• **TASK TO COMPLETE**
Starting at the line that contains "You are a GUI" and ending at the line that contains "Task: Select the 2-Slot feature label", the lines below are to be given again exactly, with nothing added.

AVAILABLE DATA section start

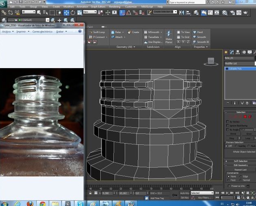This screenshot has height=206, width=256.
Task: Toggle the By Vertex checkbox
Action: pyautogui.click(x=227, y=122)
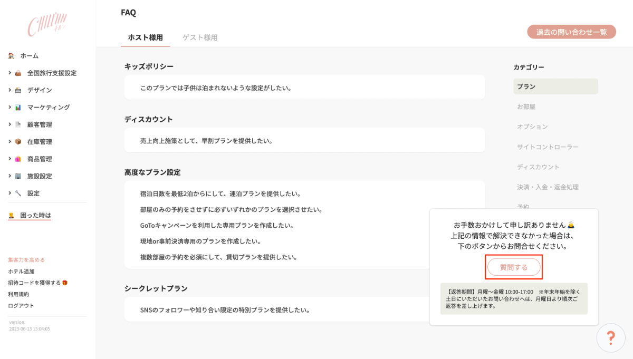633x359 pixels.
Task: Choose the サイトコントローラー category
Action: click(548, 147)
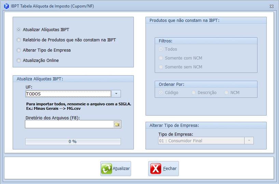Click the red X icon on Fechar

[156, 169]
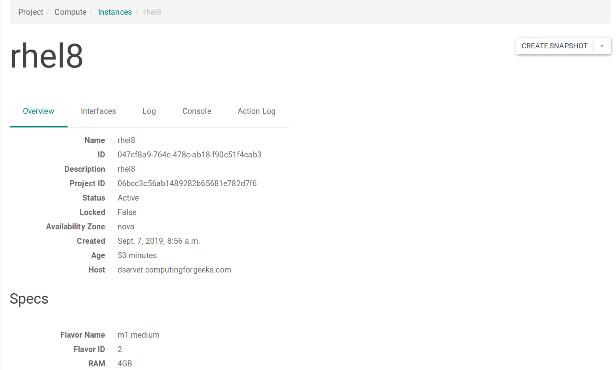Switch to the Interfaces tab

98,111
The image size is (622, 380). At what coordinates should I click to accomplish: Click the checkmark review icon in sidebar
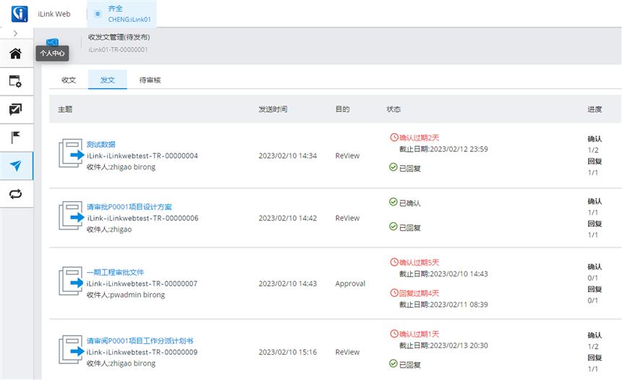pos(15,109)
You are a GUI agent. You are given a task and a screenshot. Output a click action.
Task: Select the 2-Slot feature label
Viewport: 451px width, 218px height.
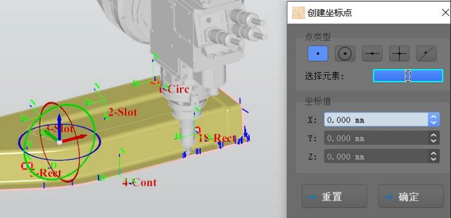[123, 112]
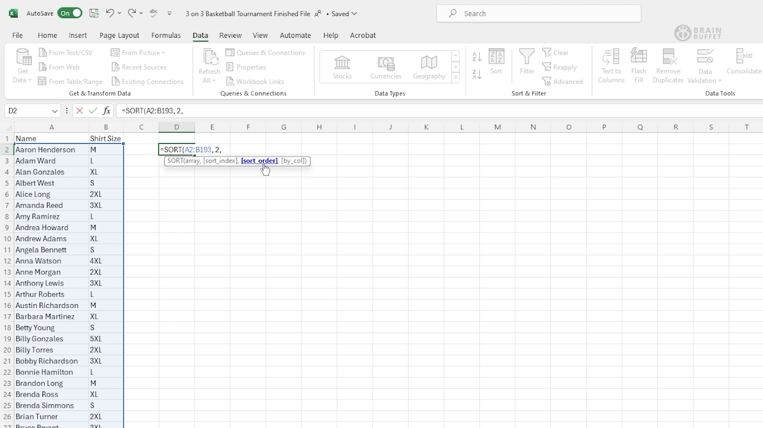This screenshot has height=428, width=763.
Task: Click the Queries & Connections button
Action: (x=266, y=53)
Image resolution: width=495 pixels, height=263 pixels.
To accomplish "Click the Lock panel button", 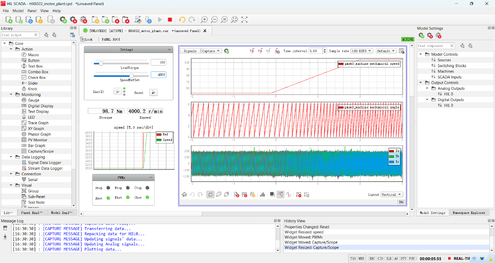I will [86, 39].
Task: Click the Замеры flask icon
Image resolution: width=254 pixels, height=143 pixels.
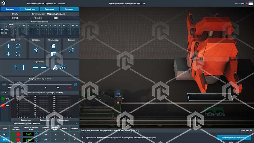Action: [71, 50]
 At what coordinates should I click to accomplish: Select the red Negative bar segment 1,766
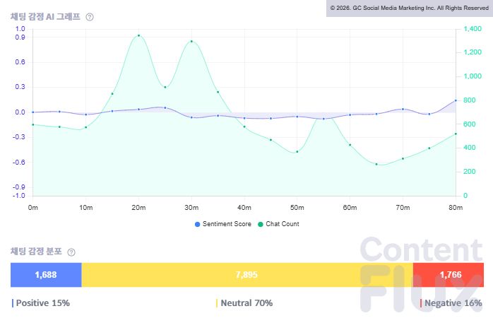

AVAILABLE DATA section end

• **COMPLETED EXERCISE**
You are a GUI agent. You are given a task and a screenshot. Output a click action.
Task: Select the 2-Slot feature label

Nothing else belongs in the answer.